We read the headlines at our house and shake our heads. Is this the Times or the Onion, we ask each other in disbelief. The world that we've known and prepared for is battered daily; institutions take big hits and falter; protections we had come to take for granted are no more. Is this just the way the pendulum swings, part of the big shifts of culture and politics that will eventually come back to the middle? I don't know; possibly. But it feels more to me as though something is coming apart, and that something new wants to emerge in its place.
Rudolf Bahro, a German activist wrote, "When the forms of an old culture are dying, the new culture is created by a few people who are not afraid to be insecure."… In response, Margaret Wheatley writes, "I don't know what Bahro meant by "insecure"; however, I've noted that those who endure, who have stamina for the long haul and become wiser in their actions over time are those who are not attached to outcomes. They don't seek security in plans or accomplishments. They exchange certainty for curiosity, fear for generosity. They plunge into the problem, treat their attempts as experiments, and learn as they go. This kind of insecurity is energizing…"

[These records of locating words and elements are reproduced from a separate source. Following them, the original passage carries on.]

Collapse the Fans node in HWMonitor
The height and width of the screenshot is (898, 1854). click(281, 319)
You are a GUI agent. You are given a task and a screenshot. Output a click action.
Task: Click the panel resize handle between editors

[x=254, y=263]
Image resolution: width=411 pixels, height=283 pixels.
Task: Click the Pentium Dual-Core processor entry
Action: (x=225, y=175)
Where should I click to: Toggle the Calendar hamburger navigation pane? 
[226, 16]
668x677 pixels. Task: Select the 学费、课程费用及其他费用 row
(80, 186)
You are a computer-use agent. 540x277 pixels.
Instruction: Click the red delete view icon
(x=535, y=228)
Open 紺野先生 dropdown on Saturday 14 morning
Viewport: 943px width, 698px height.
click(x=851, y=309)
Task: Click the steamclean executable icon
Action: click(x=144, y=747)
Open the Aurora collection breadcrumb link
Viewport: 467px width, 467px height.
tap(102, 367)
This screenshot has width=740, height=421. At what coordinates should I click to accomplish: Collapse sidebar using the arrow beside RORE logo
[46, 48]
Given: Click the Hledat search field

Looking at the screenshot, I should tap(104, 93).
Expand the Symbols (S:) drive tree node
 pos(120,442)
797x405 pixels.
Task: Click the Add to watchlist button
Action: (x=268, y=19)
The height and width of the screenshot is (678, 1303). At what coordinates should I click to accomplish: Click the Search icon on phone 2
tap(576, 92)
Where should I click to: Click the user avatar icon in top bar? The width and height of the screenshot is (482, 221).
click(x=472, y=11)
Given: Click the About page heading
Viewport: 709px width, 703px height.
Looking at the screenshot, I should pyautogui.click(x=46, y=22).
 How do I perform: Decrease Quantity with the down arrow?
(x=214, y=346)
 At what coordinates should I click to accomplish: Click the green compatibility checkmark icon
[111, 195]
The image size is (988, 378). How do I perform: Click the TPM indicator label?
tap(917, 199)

This kind of insecurity is what our Universalist ancestors learned to live in very well. Even though their neighbors feared them at times and sometimes even lashed out with violence against them, the Universalists let go of the need to be right, and instead focused on their own questions about their faith. They focused on living with joy and confidence. They were happy to share their simple but hard won wisdom with any who were interested. Their compelling offer eventually made great sense to many, especially in light of the fundamentalists' god who professed love and offered an eternity of abuse. I don't know what we can do about politics today, but I have hope, because I can practice being curious with someone who is not like me, someone of another faith, or another political orientation. And over time I can learn enough through questions and observation to finally understand them. When we do this, something shifts, often profoundly. If not in the other, at least within our self. An expanding thought, a wider view an old Universalist hymn puts it.
This also means that when we're true to ourselves, we have a better chance of finding others who are also curious and committed. Others who are kind and generous, and not fearful. Others who will be good company for the long haul, however long it takes as we hold on and try to be some ballast to the wildly tilting world, as it struggles to come into a new and more broadly inclusive and healthy balance.